## WORK ORDER
Among the entries below, one line contains "[Related machine (12.50%)] (835, 1596)" and another contains "[YouTube] (52, 2535)". Transcribe those two lines and every line between them, exactly.
*** Opening RECORDS PROVIDED ***
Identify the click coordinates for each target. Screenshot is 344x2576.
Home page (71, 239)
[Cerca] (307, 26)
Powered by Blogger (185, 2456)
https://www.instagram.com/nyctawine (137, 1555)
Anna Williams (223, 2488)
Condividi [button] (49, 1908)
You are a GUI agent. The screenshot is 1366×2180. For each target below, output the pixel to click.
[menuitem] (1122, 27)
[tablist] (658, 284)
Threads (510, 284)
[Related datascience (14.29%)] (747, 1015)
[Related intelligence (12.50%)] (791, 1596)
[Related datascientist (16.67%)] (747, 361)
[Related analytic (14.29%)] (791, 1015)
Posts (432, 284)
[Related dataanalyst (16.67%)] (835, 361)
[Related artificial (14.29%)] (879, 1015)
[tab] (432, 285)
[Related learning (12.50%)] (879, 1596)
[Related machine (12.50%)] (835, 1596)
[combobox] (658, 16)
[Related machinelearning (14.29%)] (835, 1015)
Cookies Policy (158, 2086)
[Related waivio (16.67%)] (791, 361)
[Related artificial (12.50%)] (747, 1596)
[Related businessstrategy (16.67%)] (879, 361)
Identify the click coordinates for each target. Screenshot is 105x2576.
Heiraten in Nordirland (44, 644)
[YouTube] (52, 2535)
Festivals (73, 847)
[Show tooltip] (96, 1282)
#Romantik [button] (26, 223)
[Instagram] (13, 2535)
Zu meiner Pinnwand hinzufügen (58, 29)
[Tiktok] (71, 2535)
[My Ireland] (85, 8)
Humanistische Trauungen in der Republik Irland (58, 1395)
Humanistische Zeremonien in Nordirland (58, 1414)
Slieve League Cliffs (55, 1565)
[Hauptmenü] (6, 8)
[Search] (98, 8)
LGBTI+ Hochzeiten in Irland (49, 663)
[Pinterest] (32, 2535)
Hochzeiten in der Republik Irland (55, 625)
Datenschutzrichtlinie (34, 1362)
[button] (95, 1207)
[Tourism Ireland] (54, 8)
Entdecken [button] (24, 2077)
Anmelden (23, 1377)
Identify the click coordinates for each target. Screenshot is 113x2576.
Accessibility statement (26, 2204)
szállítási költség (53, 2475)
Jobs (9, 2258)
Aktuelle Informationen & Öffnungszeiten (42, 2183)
*** Closing RECORDS PROVIDED ***
## YOUR SOLUTION
[Related machine (12.50%)] (835, 1596)
[combobox] (658, 16)
[Related machinelearning (14.29%)] (835, 1015)
Cookies Policy (158, 2086)
[Related waivio (16.67%)] (791, 361)
[Related artificial (12.50%)] (747, 1596)
[Related businessstrategy (16.67%)] (879, 361)
Identify the click coordinates for each target. Screenshot is 105x2576.
Heiraten in Nordirland (44, 644)
[YouTube] (52, 2535)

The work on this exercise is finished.